The Clairvoyance Daemon (CV Daemon) is a tool for crawling Cosmos appchain data. This app consists of several task plugins to crawl data and a postgresql plugin to store data. The task plugin is controlled by the JSON-RPC plugin, and when there is an issue in the operation of the task, the issue can be forwarded to the admin through Slack and Email. The state of each task is synced to json format file, and even if the app goes down and restarts, it continues from the synced state.
The task plugin is responsible for synchronizing data through crawling.
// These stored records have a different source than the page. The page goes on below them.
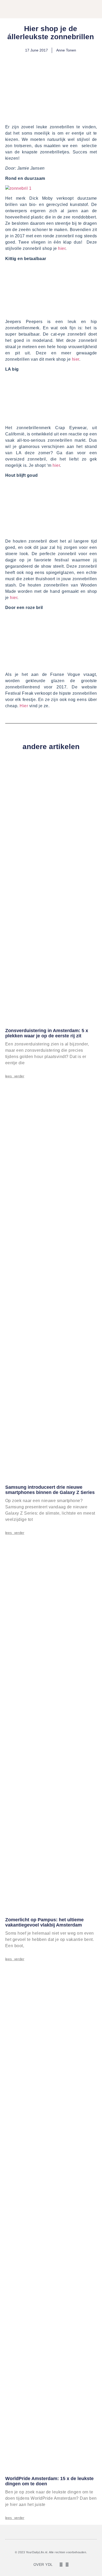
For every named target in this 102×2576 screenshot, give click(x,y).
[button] (76, 9)
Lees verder (14, 1076)
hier (61, 248)
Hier (24, 706)
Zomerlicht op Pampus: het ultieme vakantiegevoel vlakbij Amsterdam (44, 1922)
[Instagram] (67, 2564)
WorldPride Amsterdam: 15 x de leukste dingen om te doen (49, 2481)
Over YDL (43, 2565)
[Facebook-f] (61, 2564)
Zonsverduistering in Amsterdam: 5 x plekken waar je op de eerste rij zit (46, 1033)
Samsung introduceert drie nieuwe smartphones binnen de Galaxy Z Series (50, 1490)
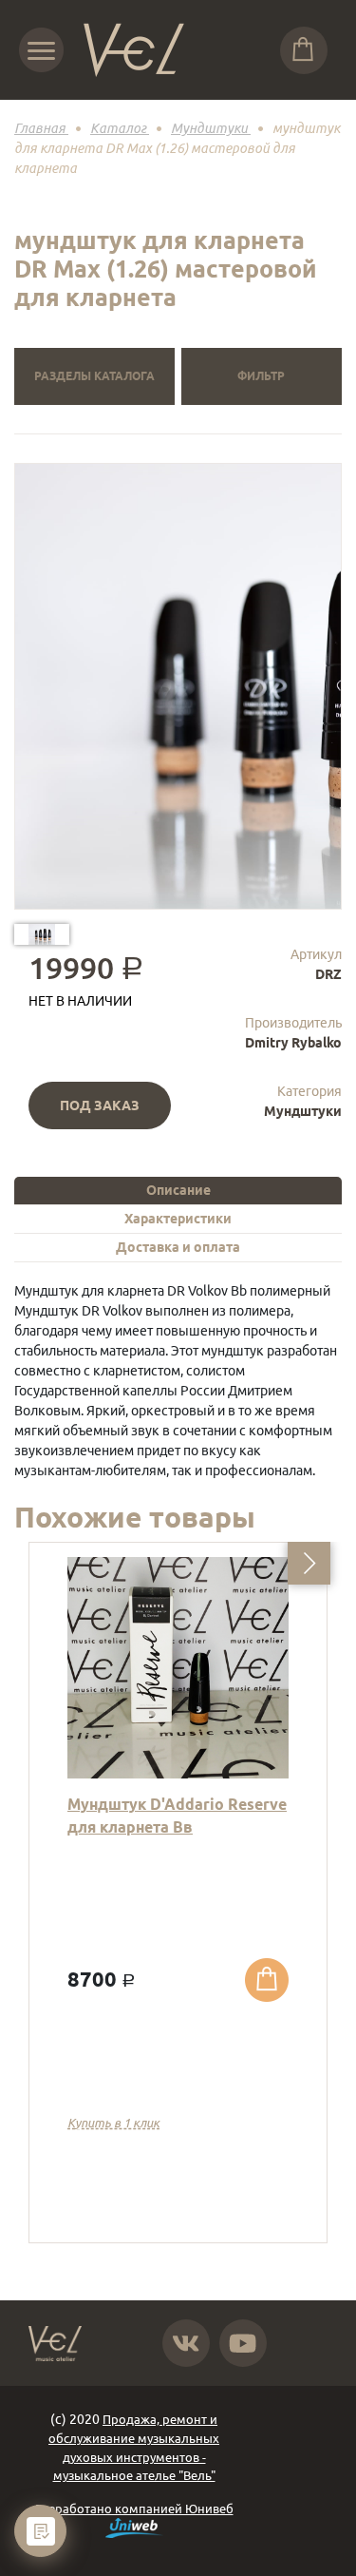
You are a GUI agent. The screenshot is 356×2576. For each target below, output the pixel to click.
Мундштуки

There are plugins that sync data through Loop and Polling block and transactions.
At startup, each task plugin attempts to read the task state through a function called load_sync_state
.
At this time, it checks if there is synced task information in state path, and if there is no saved task state information, the task in the sync path is loaded to create the first task state.
The task json has the form below.
{
"sync_type": "block_sync",
"chain_name": "cosmos",
"chain_id": "cosmoshub-4",
"from_idx": 1,
"endpoints": [
"https://cosmoshub-4--lcd--archive.datahub.figment.io/apikey/{apikey}"
],
"endpoint_idx": 0,
"filter": ""
}
from_idx
is a parameter value required when fetching data by polling method. Block Height or index values are these.
end_point
means the end point requesting data, and multiple end points can be input as an array. When requesting polling, the request is made using the first value of the array, and if an error occurs, the request is automatically made to the next end point of the array.
filter
is used to filter data. "filter": in the form of "proposer_address=57713BB7421C7FEB381B863FC87DED5E829AA961", currently provides four operators: =
, ()
, &
, and |
. The meaning of the preceding filter means that only data in which 'proposer_address' is '57713BB7421C7FEB381B863FC87DED5E829AA961' in json data will be used and the rest will be skipped.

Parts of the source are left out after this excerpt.